(Stored data entries)
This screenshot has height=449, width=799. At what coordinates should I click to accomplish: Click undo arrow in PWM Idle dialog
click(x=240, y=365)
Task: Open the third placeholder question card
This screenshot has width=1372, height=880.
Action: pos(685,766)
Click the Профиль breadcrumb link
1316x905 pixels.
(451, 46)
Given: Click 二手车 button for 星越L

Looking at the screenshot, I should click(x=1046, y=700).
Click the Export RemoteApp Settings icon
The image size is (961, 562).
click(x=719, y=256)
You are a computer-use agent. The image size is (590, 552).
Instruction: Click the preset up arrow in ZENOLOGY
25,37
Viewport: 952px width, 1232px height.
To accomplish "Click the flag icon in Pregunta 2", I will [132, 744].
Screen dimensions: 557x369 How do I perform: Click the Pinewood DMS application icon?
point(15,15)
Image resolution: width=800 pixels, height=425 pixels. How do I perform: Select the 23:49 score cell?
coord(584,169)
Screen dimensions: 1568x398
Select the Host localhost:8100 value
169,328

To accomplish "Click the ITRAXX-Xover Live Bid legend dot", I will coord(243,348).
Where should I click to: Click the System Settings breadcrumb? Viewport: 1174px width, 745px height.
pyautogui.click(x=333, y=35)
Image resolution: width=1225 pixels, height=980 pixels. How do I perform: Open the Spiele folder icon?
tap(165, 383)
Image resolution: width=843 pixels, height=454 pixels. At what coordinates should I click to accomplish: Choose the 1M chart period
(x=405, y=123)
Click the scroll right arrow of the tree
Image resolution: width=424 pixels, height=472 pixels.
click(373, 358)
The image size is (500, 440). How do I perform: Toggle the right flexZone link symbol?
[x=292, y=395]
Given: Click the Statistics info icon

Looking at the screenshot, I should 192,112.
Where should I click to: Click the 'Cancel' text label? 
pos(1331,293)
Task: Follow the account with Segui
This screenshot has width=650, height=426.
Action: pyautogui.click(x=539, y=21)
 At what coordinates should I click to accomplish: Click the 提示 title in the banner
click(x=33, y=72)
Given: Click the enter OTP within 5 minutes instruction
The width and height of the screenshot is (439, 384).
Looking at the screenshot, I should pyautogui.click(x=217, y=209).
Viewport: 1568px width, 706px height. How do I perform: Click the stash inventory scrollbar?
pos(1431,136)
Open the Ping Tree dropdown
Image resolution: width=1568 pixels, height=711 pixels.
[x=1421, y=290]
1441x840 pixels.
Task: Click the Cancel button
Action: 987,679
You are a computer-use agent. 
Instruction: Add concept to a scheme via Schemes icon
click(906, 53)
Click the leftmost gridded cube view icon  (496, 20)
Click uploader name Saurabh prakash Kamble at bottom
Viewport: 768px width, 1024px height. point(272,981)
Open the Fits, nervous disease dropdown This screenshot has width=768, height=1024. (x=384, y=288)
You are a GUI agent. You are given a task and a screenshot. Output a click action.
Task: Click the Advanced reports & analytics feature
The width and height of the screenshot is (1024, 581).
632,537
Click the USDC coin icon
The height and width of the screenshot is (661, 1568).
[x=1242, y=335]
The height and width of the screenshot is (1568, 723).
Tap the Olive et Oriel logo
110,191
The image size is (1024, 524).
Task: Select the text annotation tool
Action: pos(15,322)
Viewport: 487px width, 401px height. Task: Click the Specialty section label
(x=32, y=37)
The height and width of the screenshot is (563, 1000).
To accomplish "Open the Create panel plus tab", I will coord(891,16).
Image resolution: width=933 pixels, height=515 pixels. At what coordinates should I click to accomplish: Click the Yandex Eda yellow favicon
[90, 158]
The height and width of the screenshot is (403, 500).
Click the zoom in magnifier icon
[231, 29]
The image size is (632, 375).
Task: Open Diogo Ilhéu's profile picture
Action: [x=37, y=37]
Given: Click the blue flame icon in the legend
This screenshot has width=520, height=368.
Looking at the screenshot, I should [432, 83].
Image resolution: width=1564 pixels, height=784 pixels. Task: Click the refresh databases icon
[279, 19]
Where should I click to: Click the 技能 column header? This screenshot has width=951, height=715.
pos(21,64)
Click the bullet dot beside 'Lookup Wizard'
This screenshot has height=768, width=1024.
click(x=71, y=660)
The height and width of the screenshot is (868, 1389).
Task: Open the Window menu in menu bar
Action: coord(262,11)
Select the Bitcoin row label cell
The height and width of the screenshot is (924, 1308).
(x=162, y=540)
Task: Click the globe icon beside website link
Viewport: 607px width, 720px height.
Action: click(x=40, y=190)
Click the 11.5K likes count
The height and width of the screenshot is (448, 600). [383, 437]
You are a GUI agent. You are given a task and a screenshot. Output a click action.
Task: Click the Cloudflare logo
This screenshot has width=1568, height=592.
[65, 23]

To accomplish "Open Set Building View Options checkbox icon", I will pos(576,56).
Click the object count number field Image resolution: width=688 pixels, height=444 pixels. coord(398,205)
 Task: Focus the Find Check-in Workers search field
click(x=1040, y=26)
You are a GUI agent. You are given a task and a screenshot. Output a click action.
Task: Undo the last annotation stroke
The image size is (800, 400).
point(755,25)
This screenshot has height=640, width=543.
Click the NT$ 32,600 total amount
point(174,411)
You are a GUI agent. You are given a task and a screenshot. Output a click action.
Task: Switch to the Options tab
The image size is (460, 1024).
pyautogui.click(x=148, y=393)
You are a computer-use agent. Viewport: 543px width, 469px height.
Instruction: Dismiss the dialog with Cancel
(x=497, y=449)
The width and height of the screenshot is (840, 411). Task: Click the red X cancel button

Work to complete >>
Write out all the records above again, exactly as they stand.

Solution >>
This screenshot has height=449, width=799. At what coordinates should I click to accomplish: Click undo arrow in PWM Idle dialog
click(x=240, y=365)
Task: Open the third placeholder question card
This screenshot has width=1372, height=880.
Action: pos(685,766)
Click the Профиль breadcrumb link
1316x905 pixels.
(451, 46)
Given: Click 二手车 button for 星越L

Looking at the screenshot, I should click(x=1046, y=700).
Click the Export RemoteApp Settings icon
The image size is (961, 562).
click(x=719, y=256)
You are a computer-use agent. The image size is (590, 552).
Instruction: Click the preset up arrow in ZENOLOGY
25,37
Viewport: 952px width, 1232px height.
To accomplish "Click the flag icon in Pregunta 2", I will [132, 744].
Screen dimensions: 557x369 How do I perform: Click the Pinewood DMS application icon?
point(15,15)
Image resolution: width=800 pixels, height=425 pixels. How do I perform: Select the 23:49 score cell?
coord(584,169)
Screen dimensions: 1568x398
Select the Host localhost:8100 value
169,328

To accomplish "Click the ITRAXX-Xover Live Bid legend dot", I will coord(243,348).
Where should I click to: Click the System Settings breadcrumb? Viewport: 1174px width, 745px height.
pyautogui.click(x=333, y=35)
Image resolution: width=1225 pixels, height=980 pixels. How do I perform: Open the Spiele folder icon?
tap(165, 383)
Image resolution: width=843 pixels, height=454 pixels. At what coordinates should I click to accomplish: Choose the 1M chart period
(x=405, y=123)
Click the scroll right arrow of the tree
Image resolution: width=424 pixels, height=472 pixels.
click(373, 358)
The image size is (500, 440). How do I perform: Toggle the right flexZone link symbol?
[x=292, y=395]
Given: Click the Statistics info icon

Looking at the screenshot, I should 192,112.
Where should I click to: Click the 'Cancel' text label? 
pos(1331,293)
Task: Follow the account with Segui
This screenshot has width=650, height=426.
Action: pyautogui.click(x=539, y=21)
 At what coordinates should I click to accomplish: Click the 提示 title in the banner
click(x=33, y=72)
Given: Click the enter OTP within 5 minutes instruction
The width and height of the screenshot is (439, 384).
Looking at the screenshot, I should pyautogui.click(x=217, y=209).
Viewport: 1568px width, 706px height. How do I perform: Click the stash inventory scrollbar?
pos(1431,136)
Open the Ping Tree dropdown
Image resolution: width=1568 pixels, height=711 pixels.
[x=1421, y=290]
1441x840 pixels.
Task: Click the Cancel button
Action: 987,679
You are a computer-use agent. 
Instruction: Add concept to a scheme via Schemes icon
click(906, 53)
Click the leftmost gridded cube view icon  (496, 20)
Click uploader name Saurabh prakash Kamble at bottom
Viewport: 768px width, 1024px height. point(272,981)
Open the Fits, nervous disease dropdown This screenshot has width=768, height=1024. (x=384, y=288)
You are a GUI agent. You are given a task and a screenshot. Output a click action.
Task: Click the Advanced reports & analytics feature
The width and height of the screenshot is (1024, 581).
632,537
Click the USDC coin icon
The height and width of the screenshot is (661, 1568).
[x=1242, y=335]
The height and width of the screenshot is (1568, 723).
Tap the Olive et Oriel logo
110,191
The image size is (1024, 524).
Task: Select the text annotation tool
Action: pos(15,322)
Viewport: 487px width, 401px height. Task: Click the Specialty section label
(x=32, y=37)
The height and width of the screenshot is (563, 1000).
To accomplish "Open the Create panel plus tab", I will coord(891,16).
Image resolution: width=933 pixels, height=515 pixels. At what coordinates should I click to accomplish: Click the Yandex Eda yellow favicon
[90, 158]
The height and width of the screenshot is (403, 500).
Click the zoom in magnifier icon
[231, 29]
The image size is (632, 375).
Task: Open Diogo Ilhéu's profile picture
Action: [x=37, y=37]
Given: Click the blue flame icon in the legend
This screenshot has width=520, height=368.
Looking at the screenshot, I should [432, 83].
Image resolution: width=1564 pixels, height=784 pixels. Task: Click the refresh databases icon
[279, 19]
Where should I click to: Click the 技能 column header? This screenshot has width=951, height=715.
pos(21,64)
Click the bullet dot beside 'Lookup Wizard'
This screenshot has height=768, width=1024.
click(x=71, y=660)
The height and width of the screenshot is (868, 1389).
Task: Open the Window menu in menu bar
Action: coord(262,11)
Select the Bitcoin row label cell
The height and width of the screenshot is (924, 1308).
(x=162, y=540)
Task: Click the globe icon beside website link
Viewport: 607px width, 720px height.
Action: click(x=40, y=190)
Click the 11.5K likes count
The height and width of the screenshot is (448, 600). [383, 437]
You are a GUI agent. You are given a task and a screenshot. Output a click action.
Task: Click the Cloudflare logo
This screenshot has width=1568, height=592.
[65, 23]

To accomplish "Open Set Building View Options checkbox icon", I will pos(576,56).
Click the object count number field Image resolution: width=688 pixels, height=444 pixels. coord(398,205)
 Task: Focus the Find Check-in Workers search field
click(x=1040, y=26)
You are a GUI agent. You are given a task and a screenshot. Output a click action.
Task: Undo the last annotation stroke
The image size is (800, 400).
point(755,25)
This screenshot has height=640, width=543.
Click the NT$ 32,600 total amount
point(174,411)
You are a GUI agent. You are given a task and a screenshot. Output a click action.
Task: Switch to the Options tab
The image size is (460, 1024).
pyautogui.click(x=148, y=393)
You are a computer-use agent. Viewport: 543px width, 469px height.
Instruction: Dismiss the dialog with Cancel
(x=497, y=449)
The width and height of the screenshot is (840, 411). Task: Click the red X cancel button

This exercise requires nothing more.